Mon père pense à la mort, et nous pensons à la mort de mon père. Nous parlons de ses funérailles, nous nous préparons par petites touches, et sans urgence. Avec ma mère, nous allons voir les pompes funèbres pour discuter des prix et des modalités d’une crémation. Mon père veut aller au moins cher pour éviter de nous encombrer avec des détails matériels. Il n’exige rien, ne préfère rien, il affiche une indifférence sereine concernant ce qui adviendra après sa mort.
Une fois la crémation effectuée, la question se posera de la dissémination des cendres de mon père. Sa position est claire et constante : ça ne l’intéresse pas. Mais il concède que cela peut avoir une importance pour ses proches, car ces derniers pourraient avoir besoin d’un espace où se recueillir. Il faudrait un lieu symbolique, mais quel lieu ? Mon père ne s’est jamais fixé nulle part. La brousse africaine, à la rigueur, serait l’endroit au monde où il s’est senti le plus vivant, mais est-ce bien raisonnable d’aller jeter ses cendres là-bas, entre Mopti et Khorogo ?

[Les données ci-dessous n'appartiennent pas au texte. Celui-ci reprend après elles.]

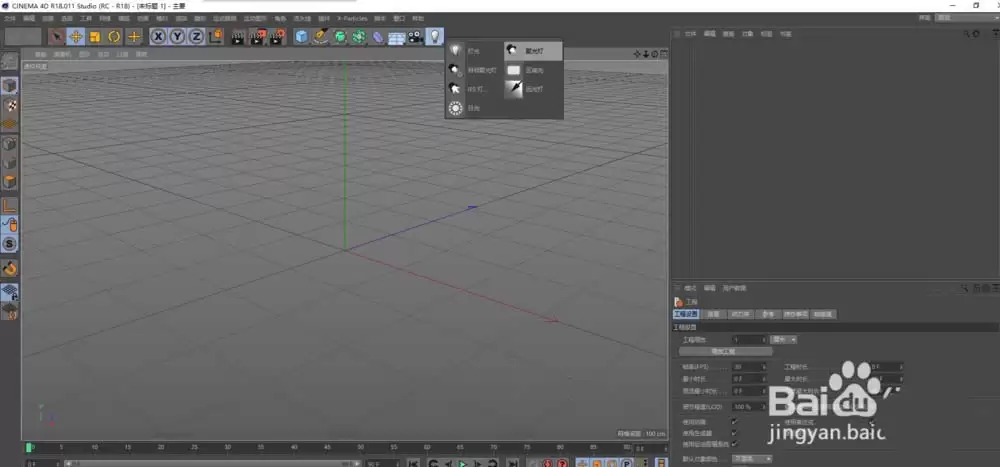Toggle the X axis lock button
The width and height of the screenshot is (1000, 467).
[x=159, y=37]
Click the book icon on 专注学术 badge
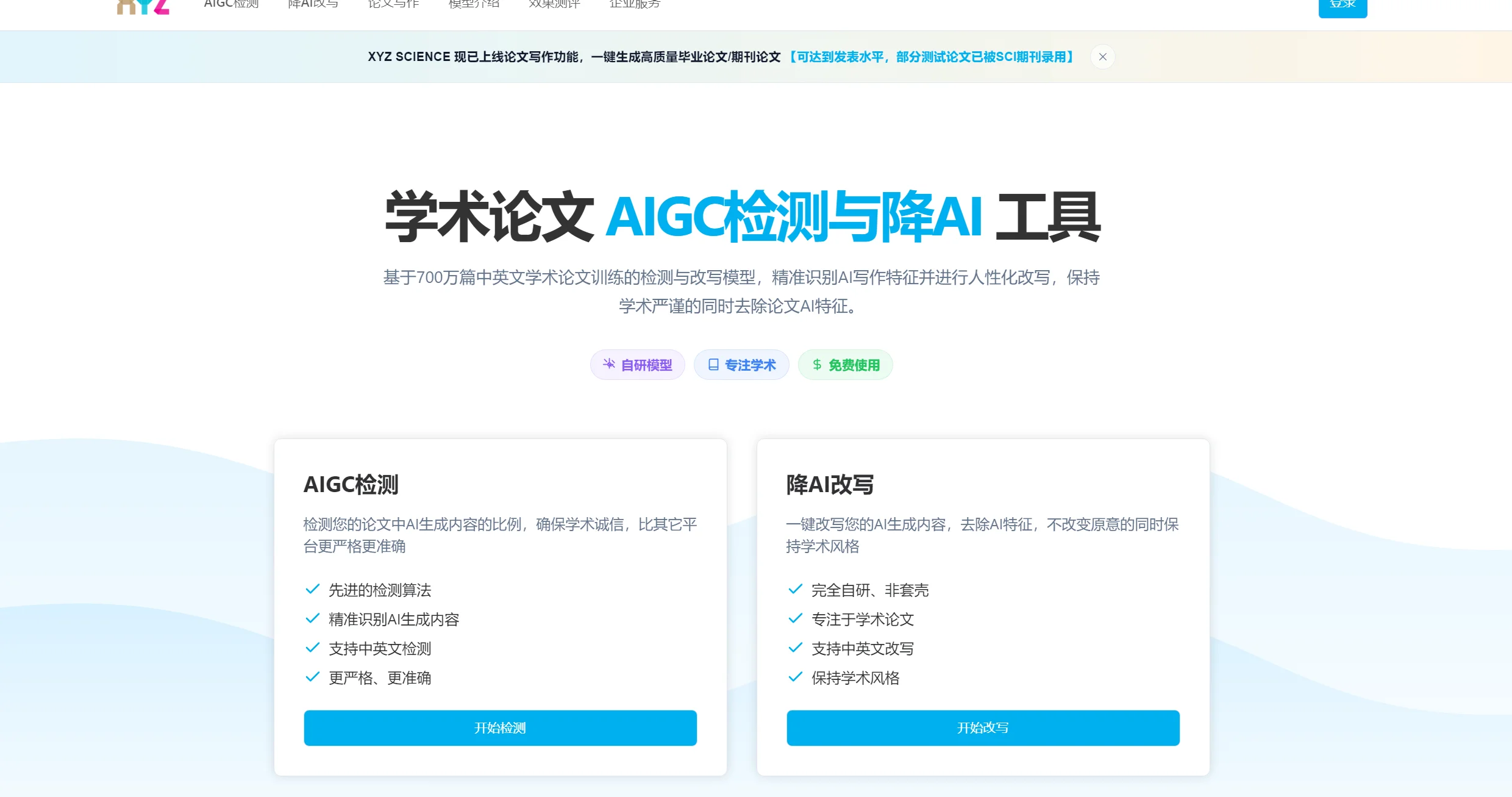Viewport: 1512px width, 797px height. [x=713, y=365]
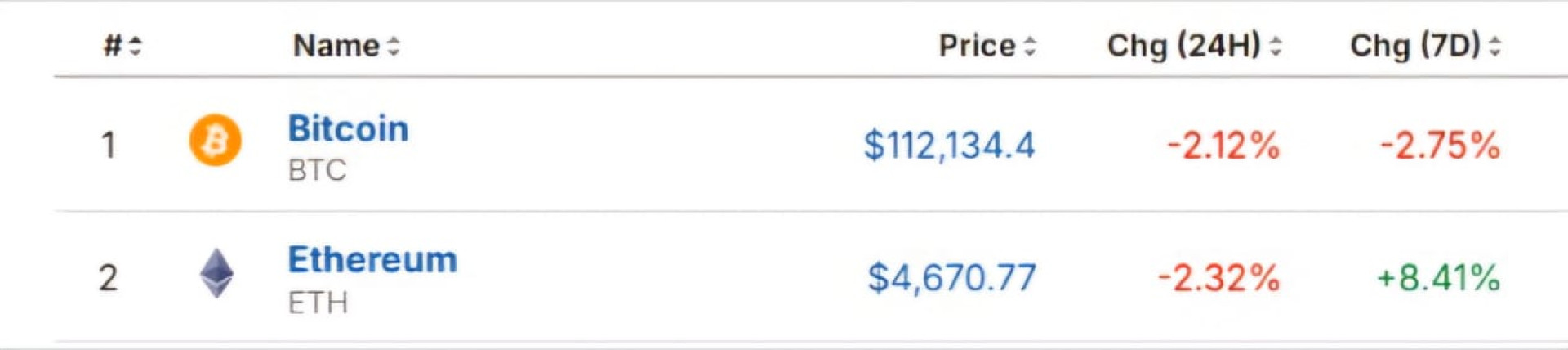Click rank number 2 in Ethereum row
The height and width of the screenshot is (350, 1568).
click(108, 278)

Je lui propose mon jardin suspendu. « Après tout, lui dis-je, quand tu l’as vu en mars dernier, tu as trouvé à mon jardin des airs de cimetière ! » C’est vrai que mes pierres de feldspath que j’ai récoltées dans la montagne ressemblent à de petits blocs de marbre blanc. Il n’est pas faux que les fleurs de pavot blanches pouvaient apporter une dimension de méditation recueillie. Et il est exact que la forme sur laquelle je suis parti, pour élaborer mon jardin, était celle d’une concession funéraire.
Et puis mon père est, lui aussi, très lié au terrain de mon frère. Il s’y est investi autrefois. Il y a travaillé manuellement. Il y a vécu des semaines de tranquillité et de frugalité heureuse. Il y a dormi à la belle étoile. Il y a bu des bières et s’y est senti bien.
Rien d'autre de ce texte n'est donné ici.